Hayate Ayasaki’s parents incurred a horrible debt to the yakuza; plus, they’d spent all the money Hayate had earned trying to support them.  The parents disappear after selling Hayate’s organs to pay off the debt.  Hayate himself ends up in debt to a teenage heiress named, Nagi Sanzenin.  Nagi, called “Ojô-sama,” is also frequently the target of kidnapping plots and various schemes by people trying to get her money.  Hayate becomes Ojô-sama’s butler, and he zealously protects her, while she falls in love with him.

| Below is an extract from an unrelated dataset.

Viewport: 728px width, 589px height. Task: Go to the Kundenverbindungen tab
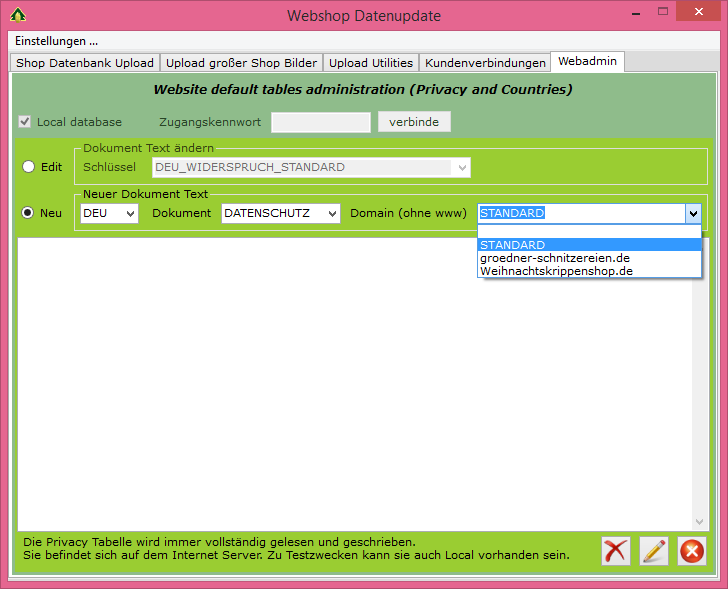point(486,63)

In Hayate the Combat Butler, Vol. 8, Hayate accidentally sees Ojô-sama (Nagi Sanzenin) naked, so Hayate leaves the Sanzenin mansion for a few days – with the gift of one million yen for living expenses from Maria the maid.  However, the arrival of his cash-strapped friends soon puts the butler-in-debt back in poverty.  Schoolmate Hinagiku Katsura takes Hayate into her home, but her budding love for the young butler is yet another complication.

THE LOWDOWN:  I’m reluctant to call Hayate the Combat Butler a romantic comedy or “action-comedy” (as the publisher calls it).  It seems as if the best way to describe Hayate the Combat Butler is as a situation comedy.  Every chapter and sometimes a few times within individual chapters, comic scenarios – built around romance and action (of course), but also around misunderstandings, chance encounters, personality conflicts, etc. – arise.  For instance, late in this volume, the discovery of a lost kitten offers an opportunity for laughs, for revealing personalities, and for reintroducing an eccentric character.  The quirky art, with its constant shifting between drama and deforming, hits the right pitch for the comedy.

POSSIBLE AUDIENCE:  With its mild innuendo, cheesecake, anthropomorphized animals, and high-strung characters, Hayate the Combat Butler has that kind of broad humor that will likely appeal to fans of comedy manga.